There is one problem, however: Transporting wine from one house to another results in work. Since all wines are equally good, the inhabitants of Gergovia don’t care which persons they are doing trade with, they are only interested in selling or buying a specific amount of wine. They are clever enough to figure out a way of trading so that the overall amount of work needed for transports is minimized.

In this problem you are asked to reconstruct the trading during one day in Gergovia. For simplicity we will assume that the houses are built along a straight line with equal distance between adjacent houses. Transporting one bottle of wine from one house to an adjacent house results in one unit of work.

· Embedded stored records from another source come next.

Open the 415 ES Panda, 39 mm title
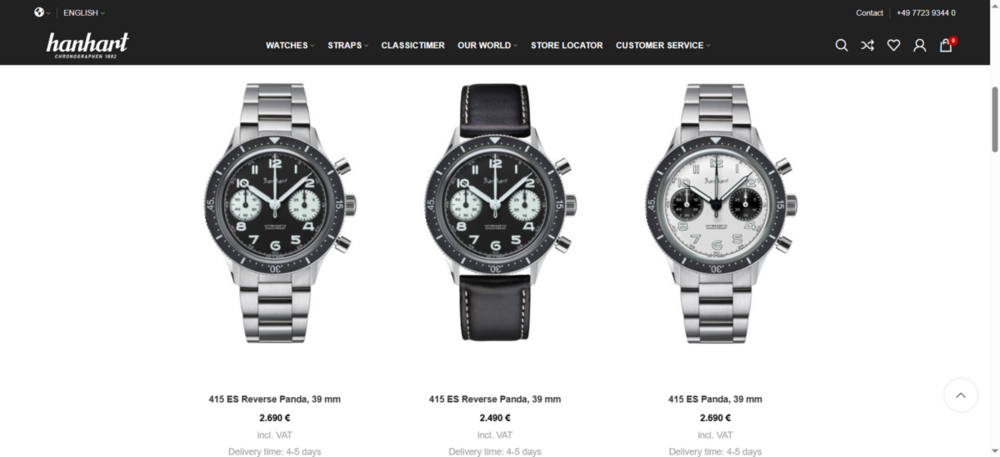This screenshot has width=1000, height=457. (x=715, y=399)
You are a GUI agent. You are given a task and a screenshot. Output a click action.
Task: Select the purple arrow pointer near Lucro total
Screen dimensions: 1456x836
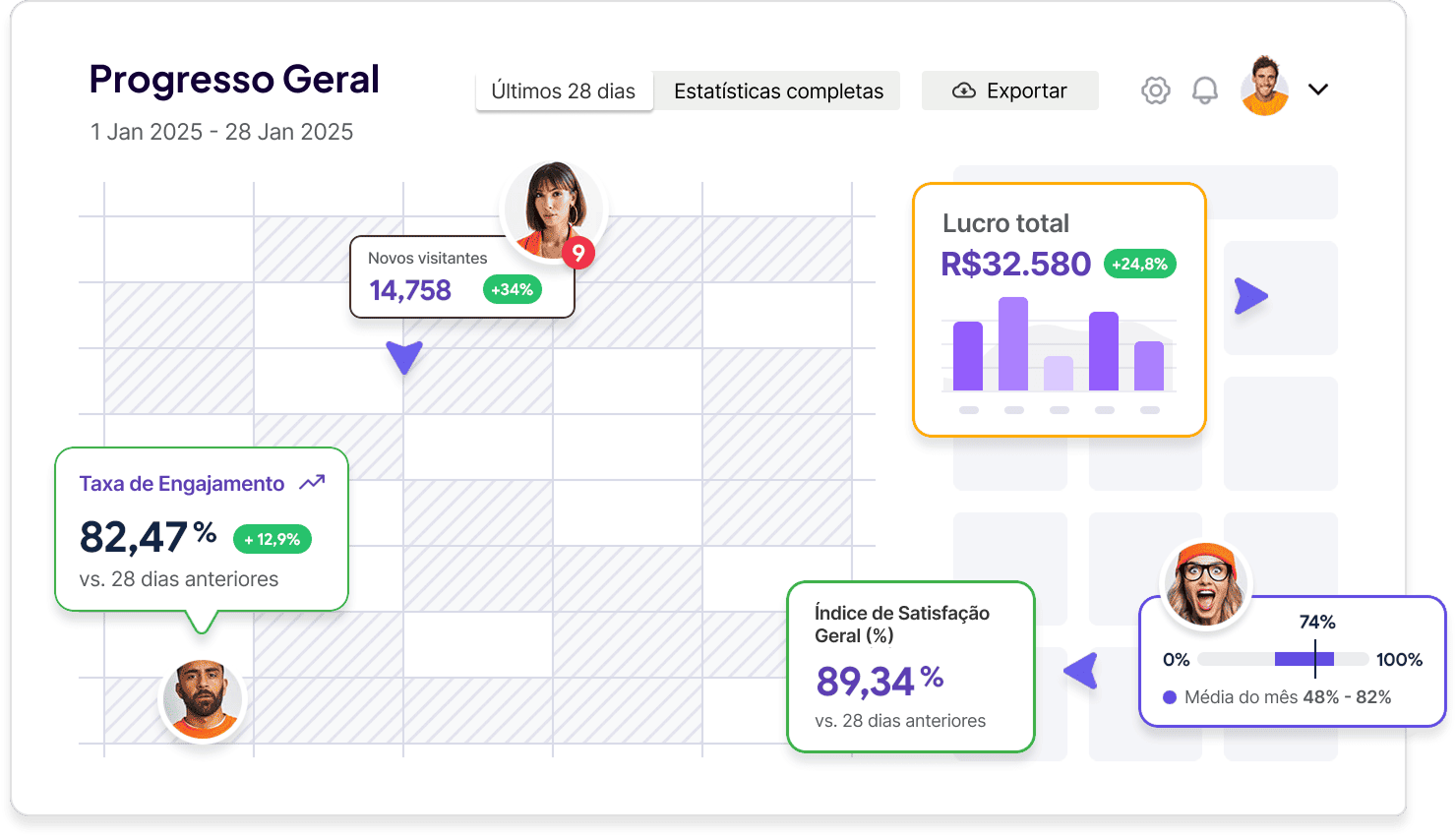coord(1251,296)
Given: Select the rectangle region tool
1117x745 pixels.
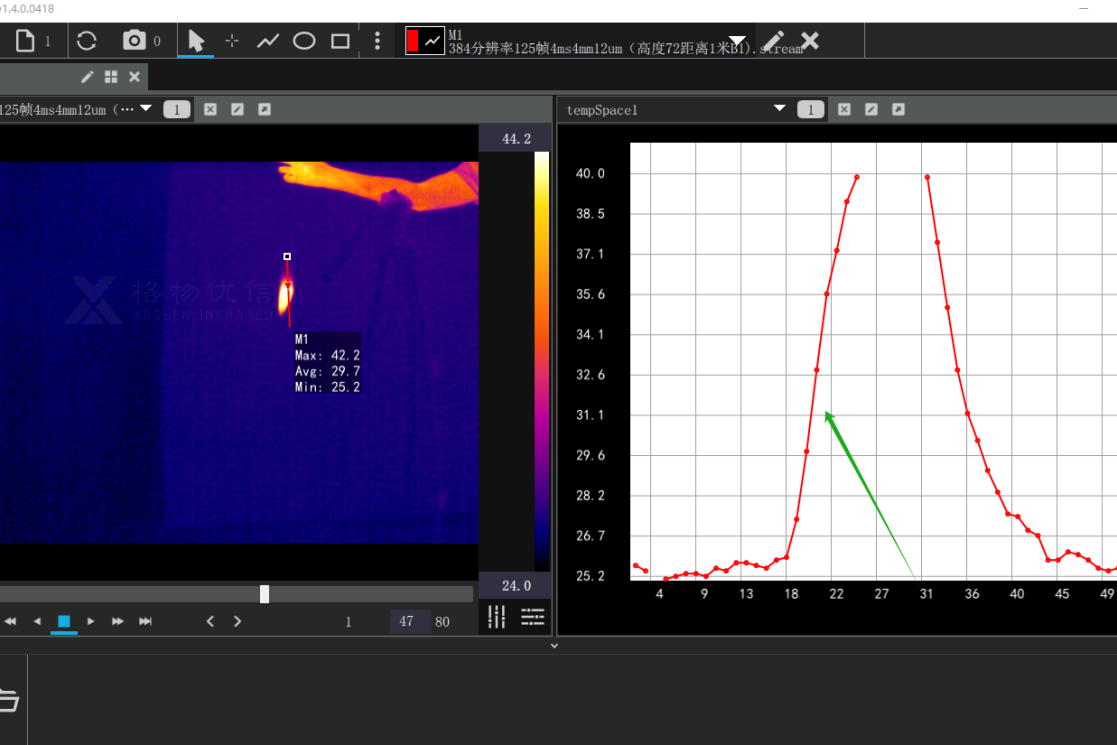Looking at the screenshot, I should pos(340,41).
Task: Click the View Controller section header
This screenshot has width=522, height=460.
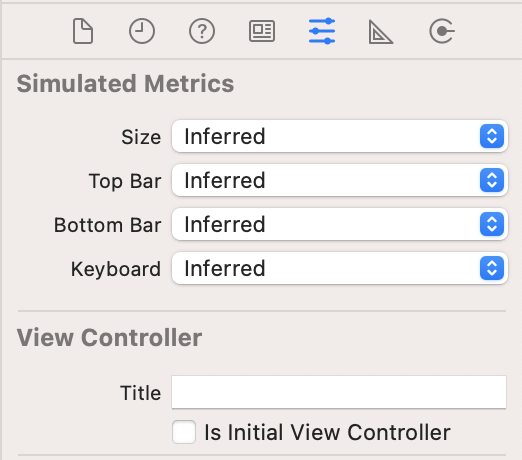Action: click(x=109, y=338)
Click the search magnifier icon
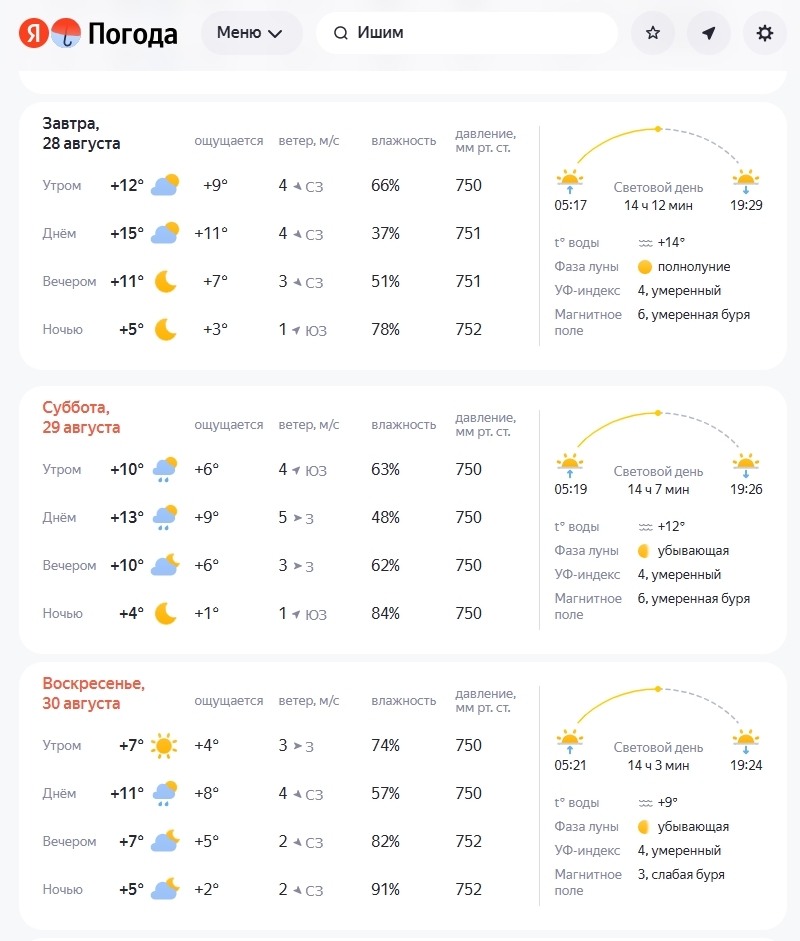 [341, 33]
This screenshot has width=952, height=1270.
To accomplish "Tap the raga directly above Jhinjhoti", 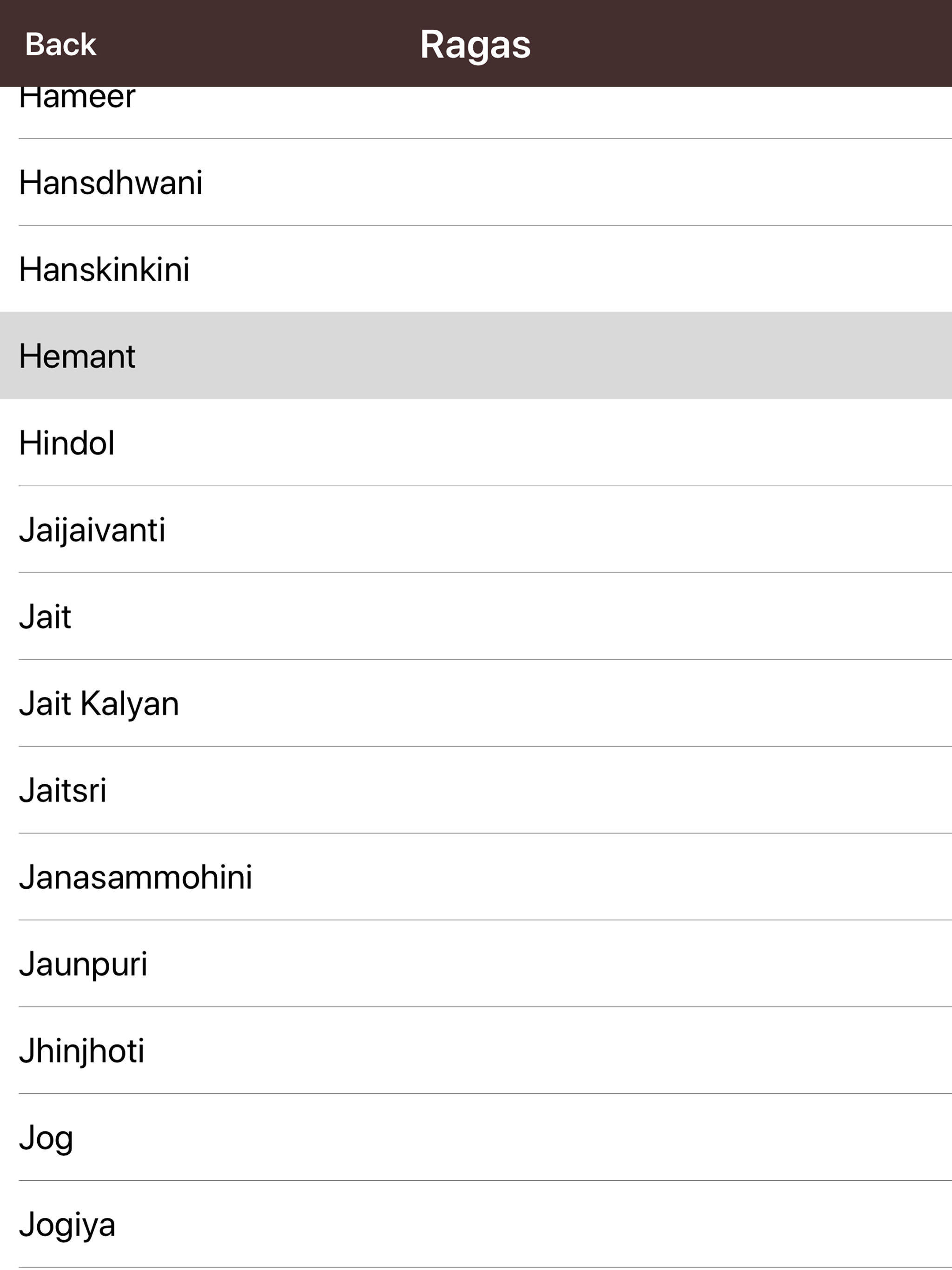I will (x=83, y=964).
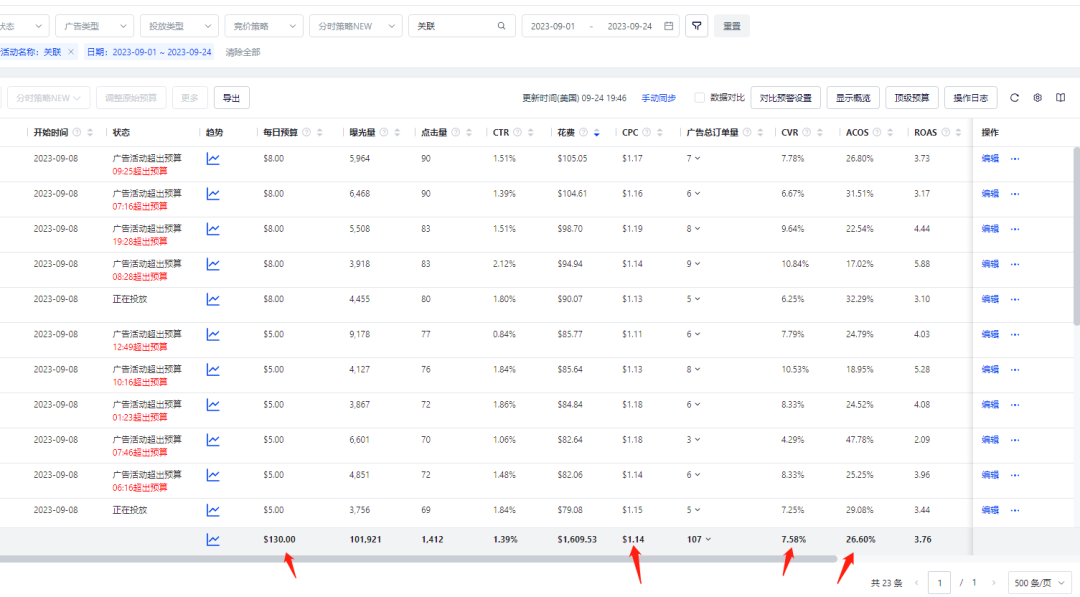The image size is (1080, 597).
Task: Click the 导出 export button
Action: [231, 98]
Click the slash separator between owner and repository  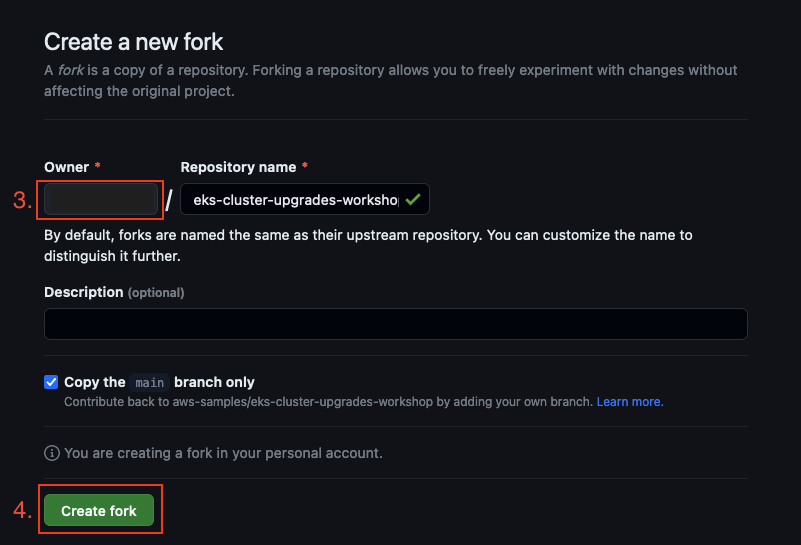point(169,200)
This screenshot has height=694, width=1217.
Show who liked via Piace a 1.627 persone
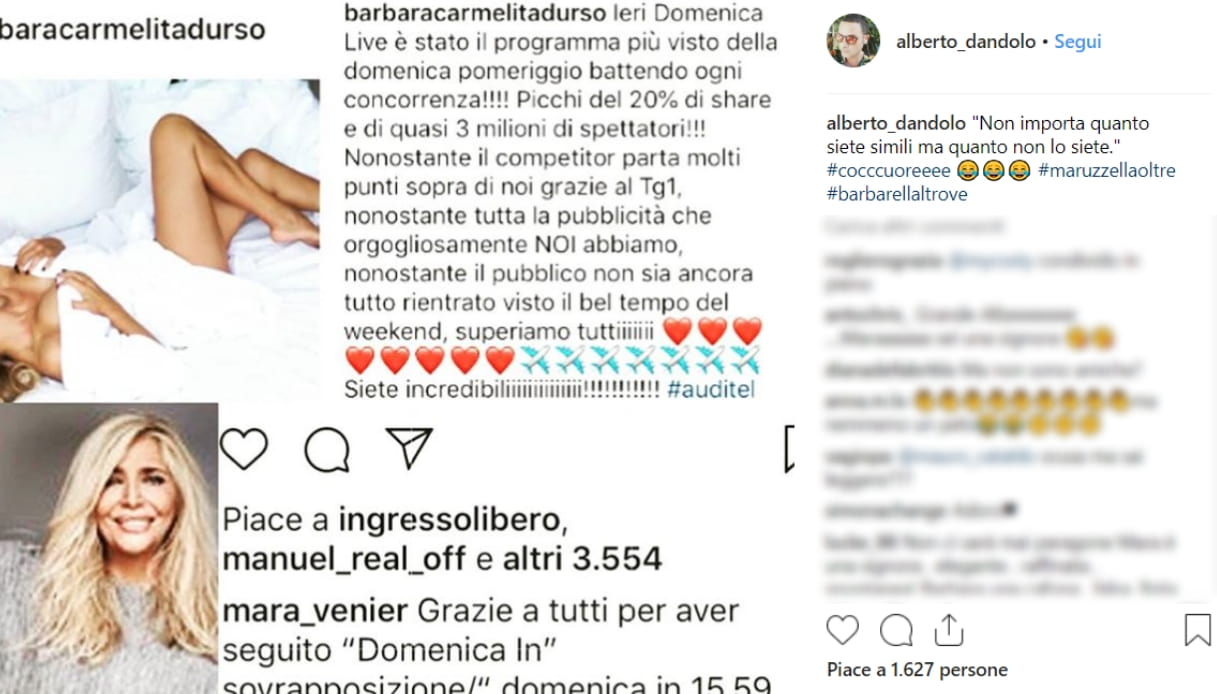(917, 670)
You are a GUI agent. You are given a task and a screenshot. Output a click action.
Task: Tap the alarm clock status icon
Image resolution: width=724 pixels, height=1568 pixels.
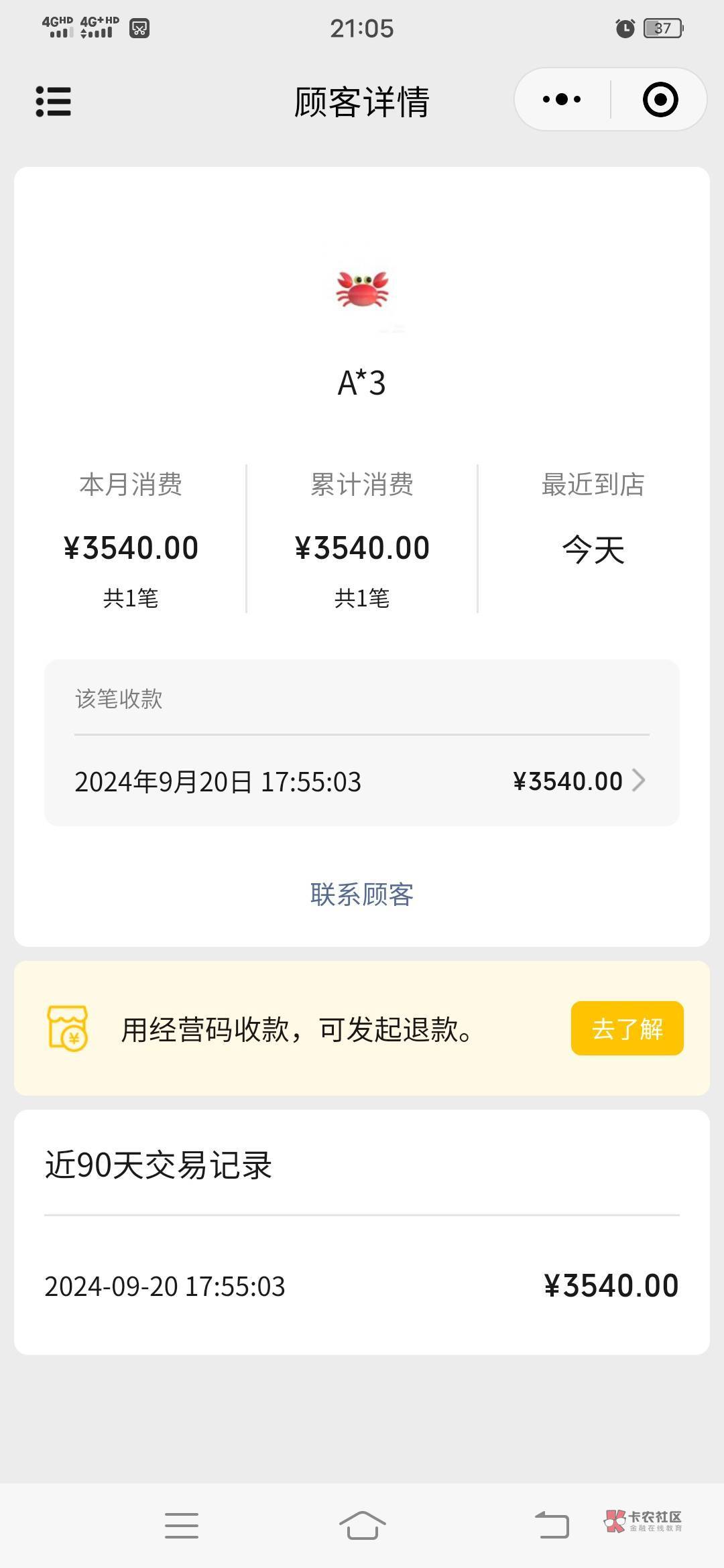(625, 28)
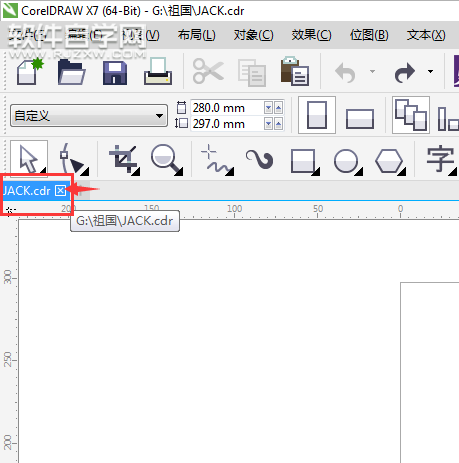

The input consists of several test cases.
Each test case starts with the number of inhabitants n (2 ≤ n ≤ 100000). The following line contains n integers ai (-1000 ≤ ai ≤ 1000). If ai ≥ 0, it means that the inhabitant living in the ith house wants to buy ai bottles of wine, otherwise if ai < 0, he wants to sell -ai bottles of wine. You may assume that the numbers ai sum up to 0.
The last test case is followed by a line containing 0.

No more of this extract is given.